Maria Bykova is 25 with a job that is a little like a car: lots of moving parts. Her role is “Sales Manager, Groups & Events” for the Hotel Baltschug Kempinski, a Five Star hotel in the center of Moscow. The establishment is part of the Kempinski group, which owns or manages 75 luxury hotels, mostly in Europe and Asia.
Maria deals with companies planning to hold events at the hotel, such as all-day conferences, board meetings, breakfast meetings, training sessions, awards ceremonies, cocktail parties, or team building. Clients come from all over the world and naturally have high standards given the hotel’s 5-star rating.
“When planning an event, clients will visit us for a site inspection. I show them the hotel and describe our advantages in comparison to other hotels,” explained Maria.
“After their visit, I send our offer via email with all the information. Then I call the client to check if our offer is received and if there are any questions.
“If everything is confirmed, I discuss all the details with the client, such as the set-up, timing, and menus.
“A week prior to the event I send a function sheet to all involved departments. Then a day in advance I pass all the information to the banquet department and they are in charge of the client on the day of the event.
“ When the event is over, we close it with the accounting department and invite the client for feedback. If there are any issues, we want to know about them in order to prevent similar things in future and to maintain a high level of luxury service.”
Clear, comprehensive, and accurate communications is vital to Maria’s work, and indeed practically any job in the tourism industry. That is why the GTTP emphasizes activities that require practicing communications skills, such as the Student Research Competition.

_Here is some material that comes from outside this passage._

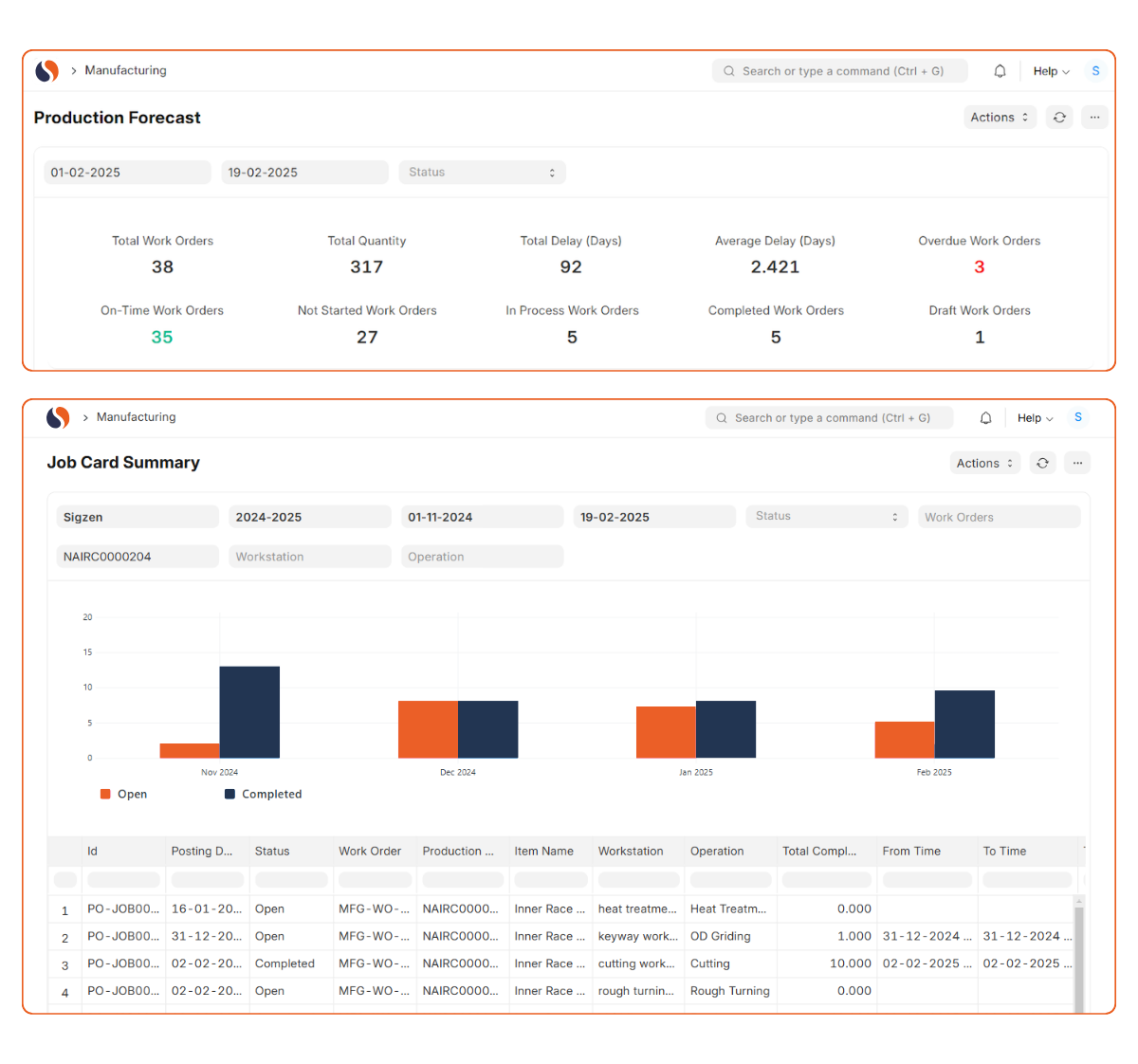Open the Help menu in Production Forecast header
Image resolution: width=1138 pixels, height=1064 pixels.
click(x=1051, y=71)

It was representing Russia in the Research Competition Student/Teacher Conference near Frankfurt, Germany, in 2005, that led Maria to the hotel industry.
Attending the Conference was a turning point in her life.
“At that time I was thinking about a career in IT, but after the conference I realized I would rather work with people and that my knowledge of English and computers could be very helpful,” said Maria.
“The students’ Case Studies and the presentations were amazing. Everybody did their best presenting their countries and explaining what they could do to develop tourism which is very important for us all because it really brings people together. We experienced it first hand at the conference. There were students from different countries and it was exciting to learn about different cultures from peers – not from books or films,” she added.
After she graduated from high school, Maria attended the Plekhanov Russian Economics University in Moscow, one of the top five business schools in the country. Here she earned a degree in Hotel, Restaurant and Tourism Management.
Along the way she had summer jobs for five years working for the Gulfstream Club, an operator of tours. She also spent a few months working in the visa application center that handles requests for visas by Russians travelling to Sweden and Norway before joining Baltschug Kempinski in January 2013. Her job was Sales Coordinator, specializing in groups and events.
By the end of the year she had been promoted to Sales Executive in the same group. Twelve months later, in December 2014, she was promoted to her present job.
What are her career objectives?
“My short term objectives are personal growth and developing my working skills. Longer term I would like to have a higher management position so I can influence how the hotel industry evolves to meet new customer needs,” Maria said.
What advice would she give to people thinking about pursuing a career in Tourism/Hospitality?
“All I can say is that it is the most exciting career and it will always be in demand as more and more people are travelling now,” said Maria. “You will never feel bored because you meet a lot of new people while working.”
“To do your job well you have to study hard at a college or university,” she added, “and you must be careful about every little detail when dealing with people so as not to offend them by doing something which is absolutely appropriate in your country but can be quite the opposite in another one.”
“You must develop cultural awareness to be a success,” said Maria.